Por que o apelo à riqueza é tão forte na comunidade LGBT?

Carlos Henrique Lucas Lima

Não é de hoje que frases como “eu sou rica!”, protagonizada pela belíssima Carolina Ferraz, na novela global “Beleza Pura”, animam não apenas os discursos de artistas transformistas em badaladíssimas festas do tão rentável mercado LGTB, como ainda o de gays que se leem pessoas ricas e poderosas, capazes de enfrentar a tudo e a todos.

 

O discurso da riqueza é uma forma de escamotear as mazelas sociais; é, mais do que isso, um discurso que justifica a falta de humanidade que paira sobre os corpos de pessoas de gêneros e sexualidades dissidentes da norma. Isso quer dizer que uma pessoa, por exemplo aquela guei preta e periférica, lida como “feia” pelos sistemas de normatização, se ancora no dinheiro, ou em uma aparência de riqueza, para se tornar aceitável e legível pela cultura.

 

A reflexão em torno ao chamado “pink money” é aqui rentável, já que seria por meio do consumo, e não de qualquer consumo, que as pessoas LGTB’s poderiam ter acesso à cidadania. Ou seja, o fato de você ser um ser humano não lhe autorizaria a acessar aos critérios da cidadania, apenas o consumo seria capaz de fazê-lo.

 

As beeshas, e aqui penso nas pessoas efeminadas, que se encontram no final da fila da humanidade e da cidadania, diferentemente dos glamorosos gays, altos consumidores de bens de primeira linha, não conseguiriam, como suas “ermãs” ricas, acessar tais objetos de consumo, o que as levaria a um movimento que eu chamo simulacral, ou pra ficar mais fácil, imitativo.

§ **ITENS LISTADOS**

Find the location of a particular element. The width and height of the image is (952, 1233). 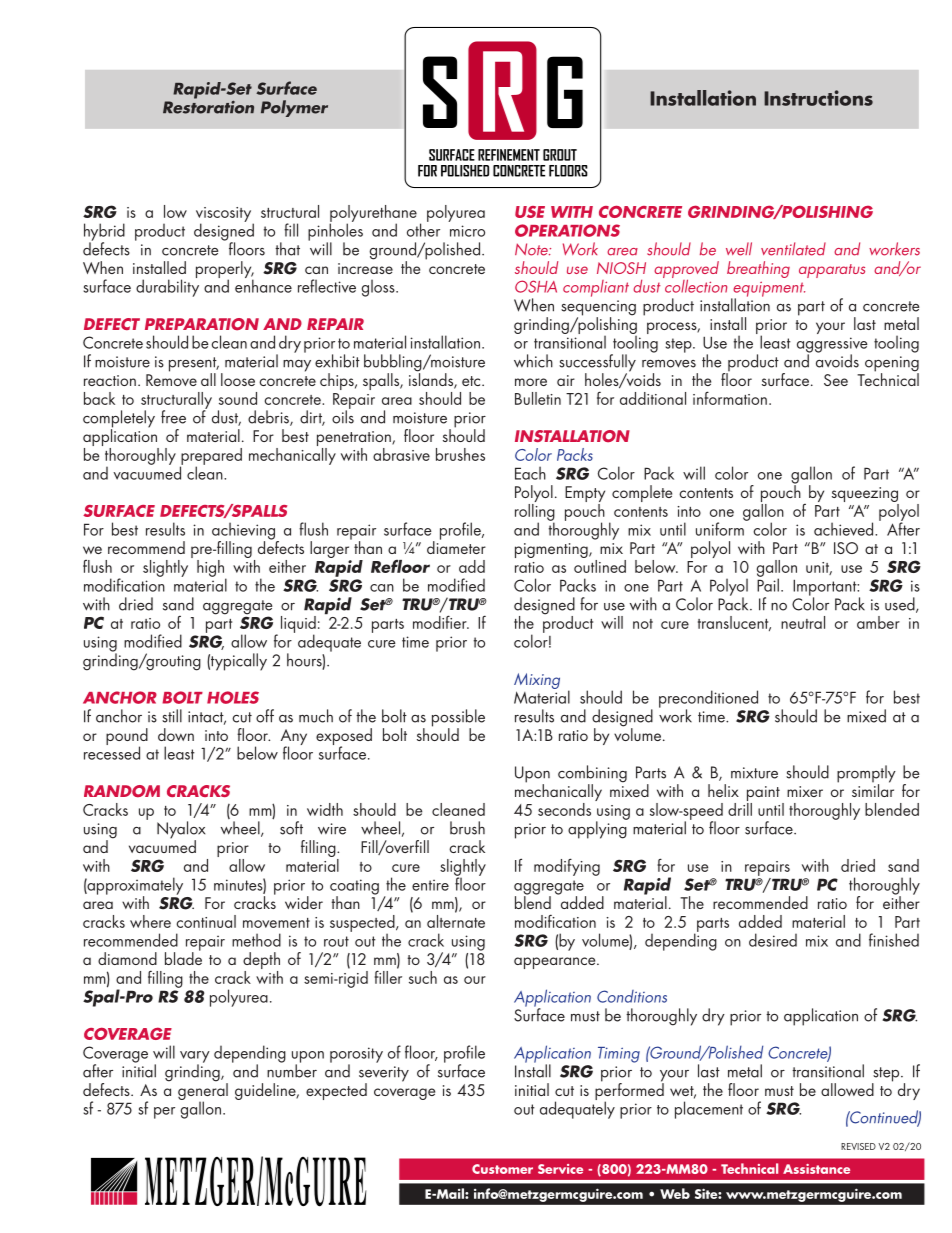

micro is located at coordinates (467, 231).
* * *
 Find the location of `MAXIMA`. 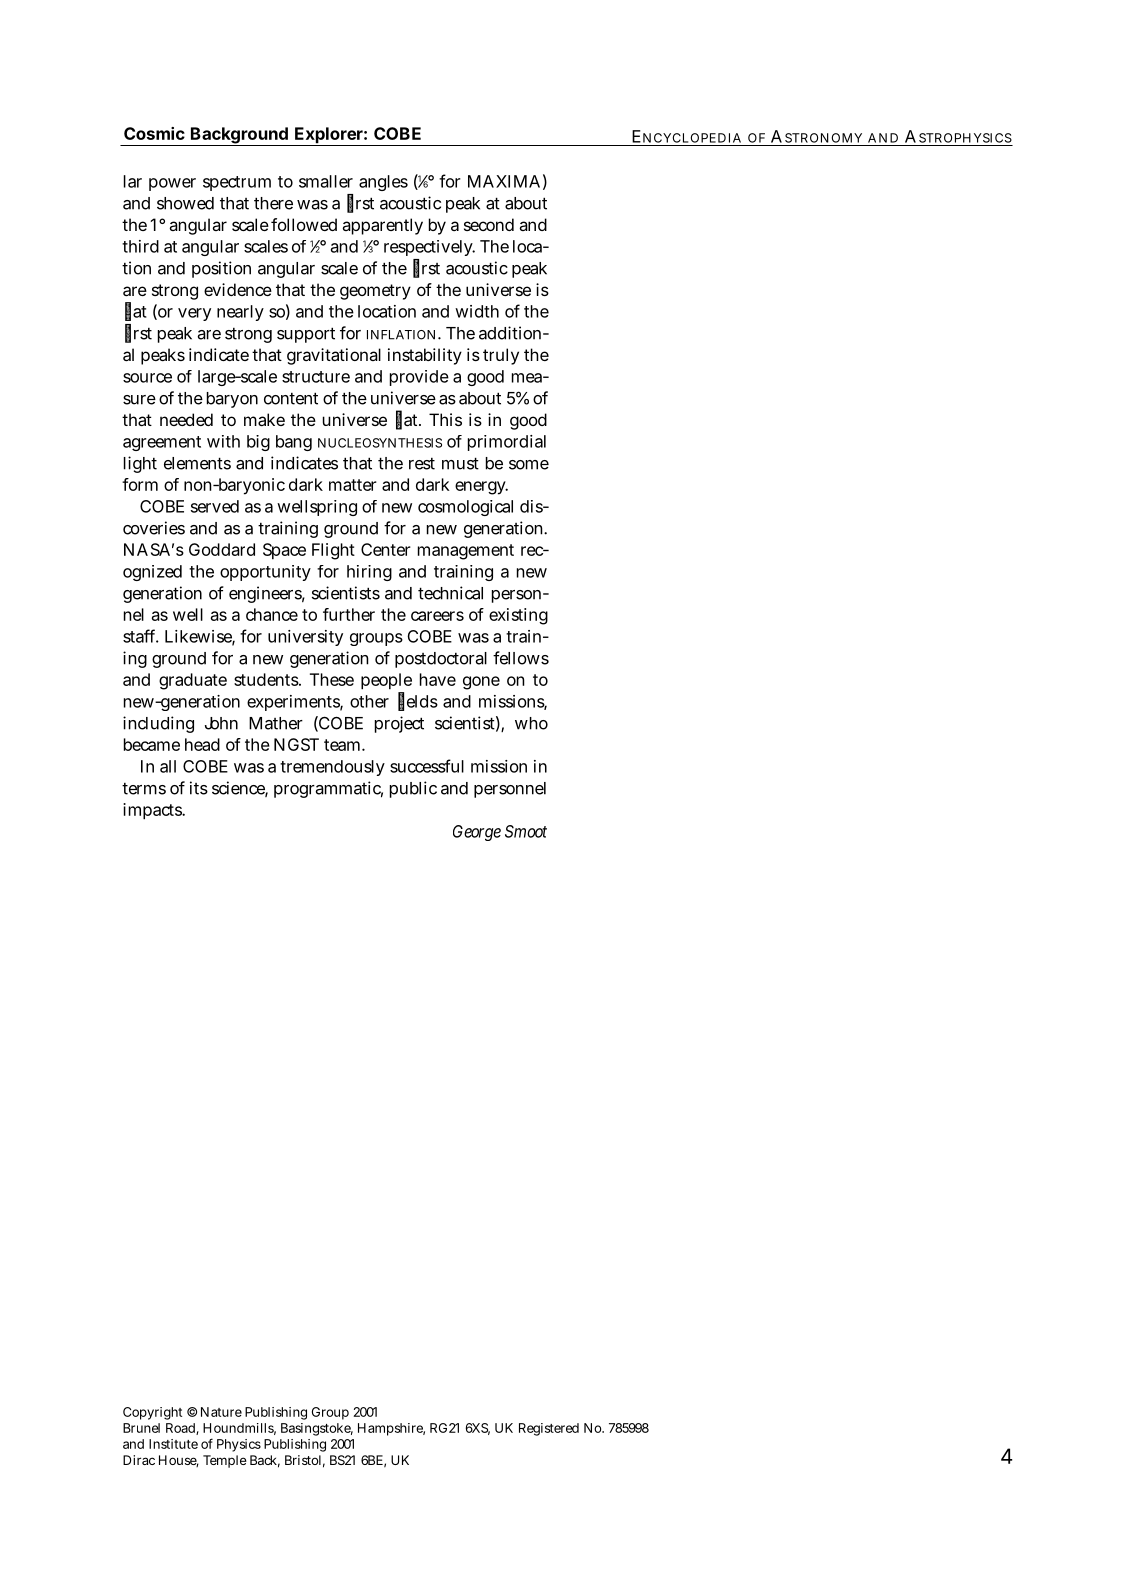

§ **SOLICITAÇÕES**
1. No texto sobre o apelo à riqueza na comunidade LGBT, em qual novela aparece a frase "eu sou rica!"?
2. Retome o texto sobre o apelo à riqueza na comunidade LGBT, dando continuidade a partir da última frase apresentada.

§ **RESULTADOS DO EXERCÍCIO**
1. Na novela global "Beleza Pura".

2.
O discurso da riqueza está presente nas roupas, que esbanjam brilhos e etiquetas famosas – mesmo que “falsas” (pirateadas), nos acessórios e, sobretudo, nas mais mirabolantes histórias contadas pelas gueis. Está, ainda, na arrogância de muitas: seus comportamentos, por vezes soberbos, são justificados, quase sempre, por frases como “eu sou rica, meu bem!” ou “olha só minha roupa, querida, custou horrooooooores!”.

 

Mas, e esta é a pergunta principal aqui, por que as gueis se utilizam do discurso da riqueza, do glamour, para justificarem suas existências? Dois são os caminhos para uma reflexão nesse sentido. Em primeiro lugar, como afirmei, as gueis efeminadas, as que talvez mais acessam a esses discursos (pois estão no final da fila da humanidade, da cidadania!), fazem-no tendo em vista um modelo, alimentado pela heteronormatividade, de homossexual respeitável. E quem é esse homossexual? Aquele que consome, e que consome muito. Isso justifica o frenesi das guei por certas marcas de roupas e acessórios, além de perfumes e aparelhos digitais, como celulares e tablets.

 

Em segundo lugar, as guei compreendem que somente são valorizados aqueles corpos que conseguem comprar sua cidadania, sua humanidade, independentemente desses corpos serem lidos como homo ou heterossexuais. Isso quer dizer que não basta ser “gente” para se obter respeito: é preciso consumir, é preciso ter, é necessário “ser rica!”.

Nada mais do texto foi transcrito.